Unless there’s a clear medical benefit, Pappas suggests that a test is sometimes more trouble than it’s worth. Even if a person tests positive for a genetic mutuation, it doesn’t necessarily mean that they will end up with a disease. That’s where environmental factors come in. “So how much do we want to test and for what?” Pappas asks. “These limits need to be set.”
Setting those limits may become even harder as the cost of testing continues to drop. Dr. John Danias, also at Downstate, suspects that when the cost of mapping a human genome decreases to $1,000 (from about $10,000 currently) we’ll see a flurry of people signing up. But because testing and treating remain very different things, Danias says some fundamental genetic questions must still be answered before we achieve a world of personalized, gene-based medicine. He offers one example: “There’s large areas of our genetic material that seems to encode for ‘junk,’” he says. “It doesn’t seem to encode for any protein, it seems to have no function, or very little function. But we sense that there must be another layer of control that we don’t understand at this point. And I think that’s the next big thing, is understanding how this so-called junk DNA regulates actual expression of genes.”

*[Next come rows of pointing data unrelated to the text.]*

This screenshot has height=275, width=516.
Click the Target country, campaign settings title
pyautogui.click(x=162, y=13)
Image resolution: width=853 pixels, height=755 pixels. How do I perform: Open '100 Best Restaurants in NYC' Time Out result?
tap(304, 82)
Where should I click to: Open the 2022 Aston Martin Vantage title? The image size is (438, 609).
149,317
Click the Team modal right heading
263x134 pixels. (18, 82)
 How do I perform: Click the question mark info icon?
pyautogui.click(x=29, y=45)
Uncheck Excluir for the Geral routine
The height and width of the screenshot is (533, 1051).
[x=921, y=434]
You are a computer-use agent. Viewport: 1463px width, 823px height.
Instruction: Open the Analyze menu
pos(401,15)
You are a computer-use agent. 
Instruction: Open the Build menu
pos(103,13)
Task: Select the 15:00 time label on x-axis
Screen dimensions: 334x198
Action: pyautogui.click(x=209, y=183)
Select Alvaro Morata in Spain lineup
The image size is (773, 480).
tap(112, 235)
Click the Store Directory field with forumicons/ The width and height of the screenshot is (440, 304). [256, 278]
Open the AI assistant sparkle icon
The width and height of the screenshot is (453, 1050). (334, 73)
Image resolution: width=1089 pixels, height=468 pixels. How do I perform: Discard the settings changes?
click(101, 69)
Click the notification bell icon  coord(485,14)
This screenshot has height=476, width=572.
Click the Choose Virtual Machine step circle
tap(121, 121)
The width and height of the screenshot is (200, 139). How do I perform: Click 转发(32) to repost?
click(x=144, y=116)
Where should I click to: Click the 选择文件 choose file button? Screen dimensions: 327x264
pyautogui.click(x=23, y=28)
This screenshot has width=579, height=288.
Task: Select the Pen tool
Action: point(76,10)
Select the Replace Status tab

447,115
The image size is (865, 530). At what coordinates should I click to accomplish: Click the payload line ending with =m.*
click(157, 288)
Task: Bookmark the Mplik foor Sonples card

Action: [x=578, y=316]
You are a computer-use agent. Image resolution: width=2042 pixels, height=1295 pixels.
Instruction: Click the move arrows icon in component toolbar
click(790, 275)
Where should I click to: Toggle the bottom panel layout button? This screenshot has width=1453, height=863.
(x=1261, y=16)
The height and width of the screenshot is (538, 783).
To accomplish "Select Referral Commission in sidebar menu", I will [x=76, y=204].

“Today, we are learning the language in which God created life,” said President Clinton when he announced the completion of the first map of the human genome. Ten years later, the scientific world can see the letters that make up the code, but it is still trying to decipher its meaning. There are many different approaches to the data, some of which are focused on human variation—what makes us unique—and others focused on finding cures for diseases. If billions of dollars are going to be spent in continuation of the project, for many clinicians, the latter is the more important. “That’s why we do all this—eventually to be able to treat people,” says Pappas. “Not only to give them a prognosis, not only for prenatal testing, but also to be able to provide medical treatment.”